3º domingo de Cuaresma – C. 2ª lectura

1 No quiero que ignoréis, hermanos, que nuestros padres estuvieron todos bajo la nube, y todos atravesaron el mar, 2 y para unirse a Moisés todos fueron bautizados en la nube y en el mar, 3 y todos comieron el mismo alimento espiritual, 4 y todos bebieron la misma bebida espiritual; porque bebían de la roca espiritual que los seguía, y la roca era Cristo. 5 Pero la mayoría de ellos no agradó a Dios, puesto que cayeron muertos en el desierto.
6 Estas cosas sucedieron como en figura para nosotros, para que no codiciemos lo malo como lo codiciaron ellos, 10 ni murmuréis, como algunos de ellos murmuraron, y perecieron a manos del exterminador. 11 Todas estas cosas les sucedían como en figura; y fueron escritas para escarmiento nuestro, para quienes ha llegado la plenitud de los tiempos. 12 Así pues, el que piense estar en pie, que tenga cuidado de no caer.

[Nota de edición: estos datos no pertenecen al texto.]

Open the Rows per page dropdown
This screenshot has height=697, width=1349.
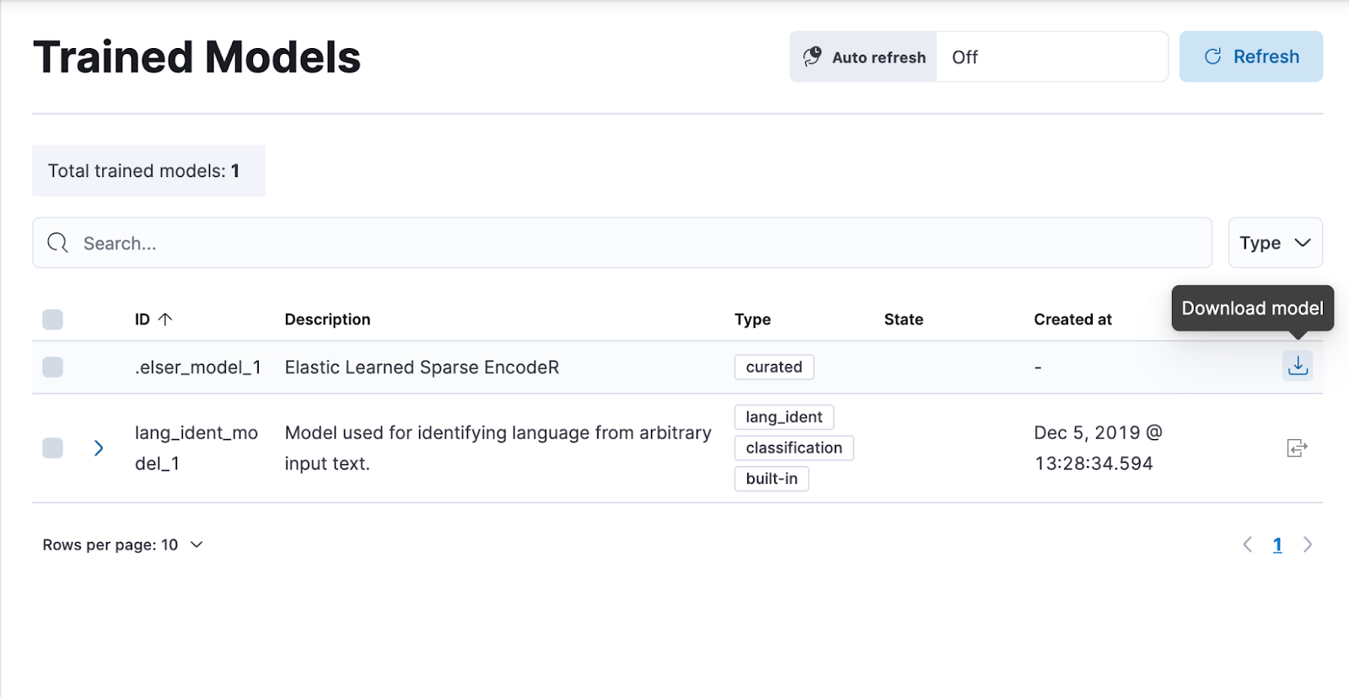pos(123,544)
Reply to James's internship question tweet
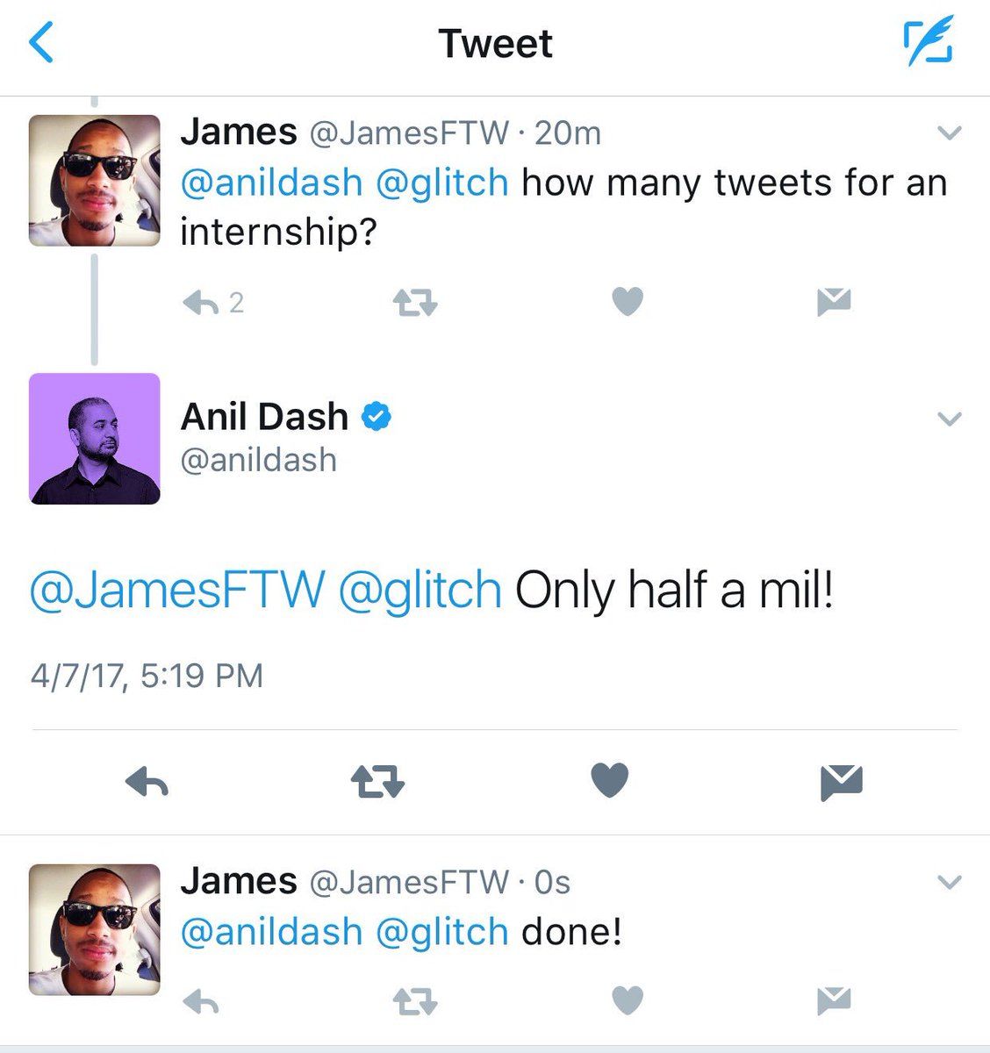This screenshot has height=1053, width=990. 200,303
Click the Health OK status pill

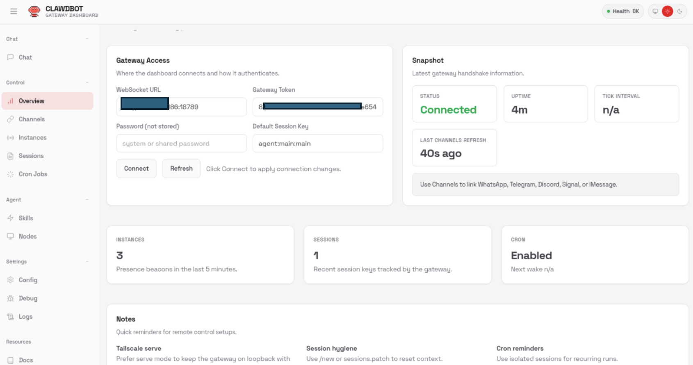coord(622,11)
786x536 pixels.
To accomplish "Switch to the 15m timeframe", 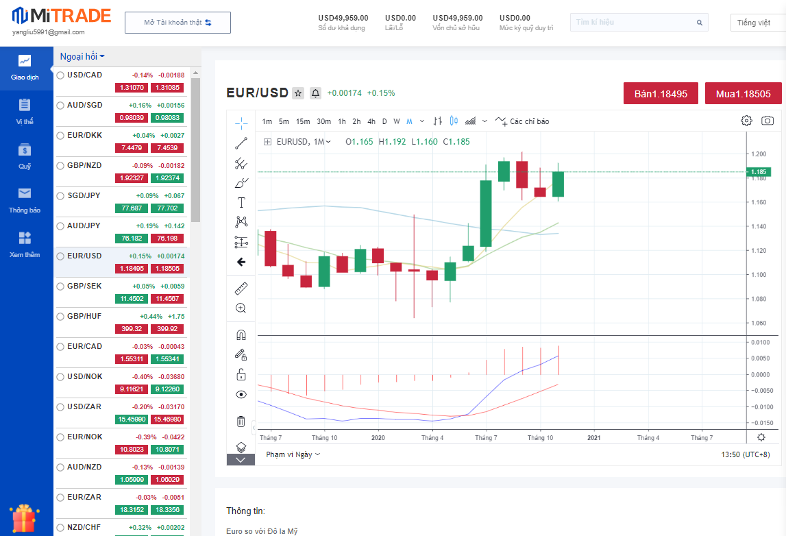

Comentario a 1 Corintios 10,1-12

El éxodo de los israelitas desde Egipto a la tierra prometida es fundamental en la historia de la salvación, y punto de referencia de la predilección divina. A pesar de los prodigios realizados por Dios con su pueblo durante ese tiempo, la mayoría de los israelitas murieron durante el trayecto por sus numerosas infidelidades.

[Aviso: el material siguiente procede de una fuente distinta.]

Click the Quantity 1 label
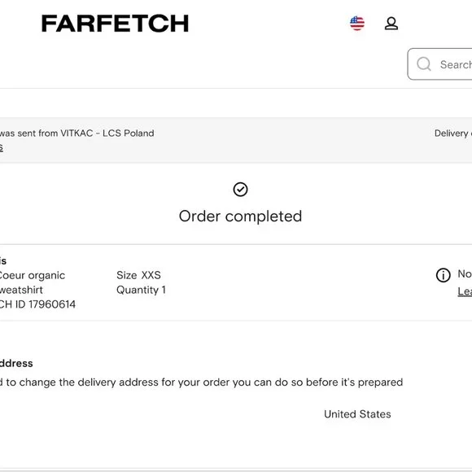The height and width of the screenshot is (472, 472). pyautogui.click(x=141, y=290)

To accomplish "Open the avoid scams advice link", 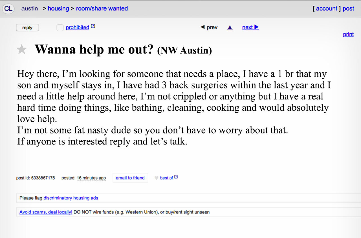I will 46,212.
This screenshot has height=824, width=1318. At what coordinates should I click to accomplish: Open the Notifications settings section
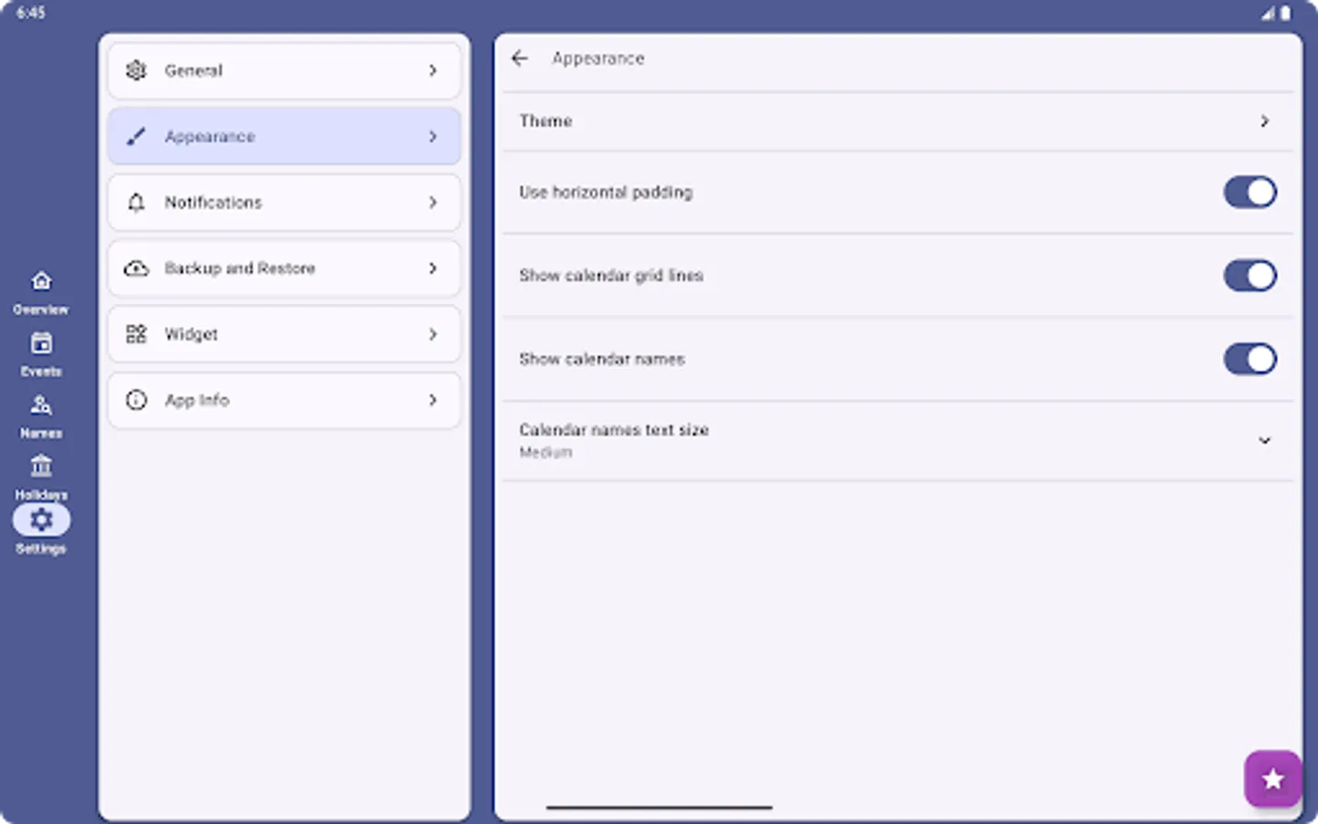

San Pablo enseña con ello una lección: hay que desconfiar de las propias fuerzas, porque se puede ser infiel a Dios y recibir su reprobación: «Los beneficios de Dios a este pueblo [el hebreo] eran figura de los beneficios que debía concedernos un día por el Bautismo y la Eucaristía. Y los castigos son figura de los castigos reservados para nuestra ingratitud. El Apóstol nos lo recuerda con el deseo de que estemos más vigilantes» (S. Juan Crisóstomo, In 1 Corinthios 23, ad loc.).